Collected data
^^^^^^^^^^^^^^^^

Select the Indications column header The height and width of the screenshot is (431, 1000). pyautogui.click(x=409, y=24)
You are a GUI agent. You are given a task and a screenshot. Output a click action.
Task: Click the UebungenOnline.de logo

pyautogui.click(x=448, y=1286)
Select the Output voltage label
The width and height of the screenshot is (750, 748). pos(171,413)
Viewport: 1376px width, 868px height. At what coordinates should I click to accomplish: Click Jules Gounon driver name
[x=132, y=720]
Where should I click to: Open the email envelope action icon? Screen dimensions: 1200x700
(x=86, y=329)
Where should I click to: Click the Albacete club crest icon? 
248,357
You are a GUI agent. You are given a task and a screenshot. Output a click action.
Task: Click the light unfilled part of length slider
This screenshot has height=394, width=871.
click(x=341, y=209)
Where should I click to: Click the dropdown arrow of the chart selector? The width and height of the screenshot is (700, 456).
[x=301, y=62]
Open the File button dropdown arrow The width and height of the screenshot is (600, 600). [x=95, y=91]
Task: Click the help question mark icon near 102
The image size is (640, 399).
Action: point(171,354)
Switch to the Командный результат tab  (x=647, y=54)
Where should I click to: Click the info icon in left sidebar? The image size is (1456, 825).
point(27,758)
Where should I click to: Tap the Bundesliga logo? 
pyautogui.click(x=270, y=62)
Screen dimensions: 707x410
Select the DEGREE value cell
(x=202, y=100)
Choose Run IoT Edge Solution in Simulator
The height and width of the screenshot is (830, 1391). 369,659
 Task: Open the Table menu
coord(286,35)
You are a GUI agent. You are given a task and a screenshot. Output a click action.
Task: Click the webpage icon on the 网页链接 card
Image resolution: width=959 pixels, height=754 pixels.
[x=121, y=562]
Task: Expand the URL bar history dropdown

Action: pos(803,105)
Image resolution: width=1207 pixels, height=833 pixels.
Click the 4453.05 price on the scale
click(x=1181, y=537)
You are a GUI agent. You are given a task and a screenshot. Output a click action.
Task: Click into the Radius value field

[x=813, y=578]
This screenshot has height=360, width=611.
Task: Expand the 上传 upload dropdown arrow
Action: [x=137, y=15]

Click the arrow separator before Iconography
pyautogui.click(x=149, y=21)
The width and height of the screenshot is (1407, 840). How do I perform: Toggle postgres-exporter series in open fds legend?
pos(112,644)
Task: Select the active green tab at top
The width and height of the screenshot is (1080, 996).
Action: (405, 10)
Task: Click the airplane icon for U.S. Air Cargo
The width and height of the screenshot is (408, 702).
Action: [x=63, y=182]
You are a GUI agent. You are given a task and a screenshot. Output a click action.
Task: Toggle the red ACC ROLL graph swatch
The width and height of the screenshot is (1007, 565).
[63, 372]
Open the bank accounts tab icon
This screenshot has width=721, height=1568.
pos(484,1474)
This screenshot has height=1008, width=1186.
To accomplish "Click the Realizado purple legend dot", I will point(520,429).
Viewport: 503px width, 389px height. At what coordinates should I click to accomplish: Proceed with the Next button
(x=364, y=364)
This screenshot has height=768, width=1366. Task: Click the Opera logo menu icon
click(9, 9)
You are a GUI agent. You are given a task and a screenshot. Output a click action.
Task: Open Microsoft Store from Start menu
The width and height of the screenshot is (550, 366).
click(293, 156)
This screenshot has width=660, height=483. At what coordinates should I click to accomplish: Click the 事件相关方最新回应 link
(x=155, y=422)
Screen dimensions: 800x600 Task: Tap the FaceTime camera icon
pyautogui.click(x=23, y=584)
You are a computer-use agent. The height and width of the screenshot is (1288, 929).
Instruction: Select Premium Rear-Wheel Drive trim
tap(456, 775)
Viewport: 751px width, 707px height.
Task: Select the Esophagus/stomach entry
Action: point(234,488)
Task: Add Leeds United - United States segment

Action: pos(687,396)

^^^^^^^^^^^^^^^^

Exercise goal: Your reply should repeat the entries above in full, with every character intact.

Problem solution:
Select the Indications column header The height and width of the screenshot is (431, 1000). pyautogui.click(x=409, y=24)
You are a GUI agent. You are given a task and a screenshot. Output a click action.
Task: Click the UebungenOnline.de logo

pyautogui.click(x=448, y=1286)
Select the Output voltage label
The width and height of the screenshot is (750, 748). pos(171,413)
Viewport: 1376px width, 868px height. At what coordinates should I click to accomplish: Click Jules Gounon driver name
[x=132, y=720]
Where should I click to: Open the email envelope action icon? Screen dimensions: 1200x700
(x=86, y=329)
Where should I click to: Click the Albacete club crest icon? 
248,357
You are a GUI agent. You are given a task and a screenshot. Output a click action.
Task: Click the light unfilled part of length slider
This screenshot has height=394, width=871.
click(x=341, y=209)
Where should I click to: Click the dropdown arrow of the chart selector? The width and height of the screenshot is (700, 456).
[x=301, y=62]
Open the File button dropdown arrow The width and height of the screenshot is (600, 600). [x=95, y=91]
Task: Click the help question mark icon near 102
The image size is (640, 399).
Action: point(171,354)
Switch to the Командный результат tab  (x=647, y=54)
Where should I click to: Click the info icon in left sidebar? The image size is (1456, 825).
point(27,758)
Where should I click to: Tap the Bundesliga logo? 
pyautogui.click(x=270, y=62)
Screen dimensions: 707x410
Select the DEGREE value cell
(x=202, y=100)
Choose Run IoT Edge Solution in Simulator
The height and width of the screenshot is (830, 1391). 369,659
 Task: Open the Table menu
coord(286,35)
You are a GUI agent. You are given a task and a screenshot. Output a click action.
Task: Click the webpage icon on the 网页链接 card
Image resolution: width=959 pixels, height=754 pixels.
[x=121, y=562]
Task: Expand the URL bar history dropdown

Action: pos(803,105)
Image resolution: width=1207 pixels, height=833 pixels.
Click the 4453.05 price on the scale
click(x=1181, y=537)
You are a GUI agent. You are given a task and a screenshot. Output a click action.
Task: Click into the Radius value field

[x=813, y=578]
This screenshot has height=360, width=611.
Task: Expand the 上传 upload dropdown arrow
Action: [x=137, y=15]

Click the arrow separator before Iconography
pyautogui.click(x=149, y=21)
The width and height of the screenshot is (1407, 840). How do I perform: Toggle postgres-exporter series in open fds legend?
pos(112,644)
Task: Select the active green tab at top
The width and height of the screenshot is (1080, 996).
Action: (405, 10)
Task: Click the airplane icon for U.S. Air Cargo
The width and height of the screenshot is (408, 702).
Action: [x=63, y=182]
You are a GUI agent. You are given a task and a screenshot. Output a click action.
Task: Toggle the red ACC ROLL graph swatch
The width and height of the screenshot is (1007, 565).
[63, 372]
Open the bank accounts tab icon
This screenshot has width=721, height=1568.
pos(484,1474)
This screenshot has height=1008, width=1186.
To accomplish "Click the Realizado purple legend dot", I will point(520,429).
Viewport: 503px width, 389px height. At what coordinates should I click to accomplish: Proceed with the Next button
(x=364, y=364)
This screenshot has height=768, width=1366. Task: Click the Opera logo menu icon
click(9, 9)
You are a GUI agent. You are given a task and a screenshot. Output a click action.
Task: Open Microsoft Store from Start menu
The width and height of the screenshot is (550, 366).
click(293, 156)
This screenshot has width=660, height=483. At what coordinates should I click to accomplish: Click the 事件相关方最新回应 link
(x=155, y=422)
Screen dimensions: 800x600 Task: Tap the FaceTime camera icon
pyautogui.click(x=23, y=584)
You are a computer-use agent. The height and width of the screenshot is (1288, 929).
Instruction: Select Premium Rear-Wheel Drive trim
tap(456, 775)
Viewport: 751px width, 707px height.
Task: Select the Esophagus/stomach entry
Action: point(234,488)
Task: Add Leeds United - United States segment

Action: pos(687,396)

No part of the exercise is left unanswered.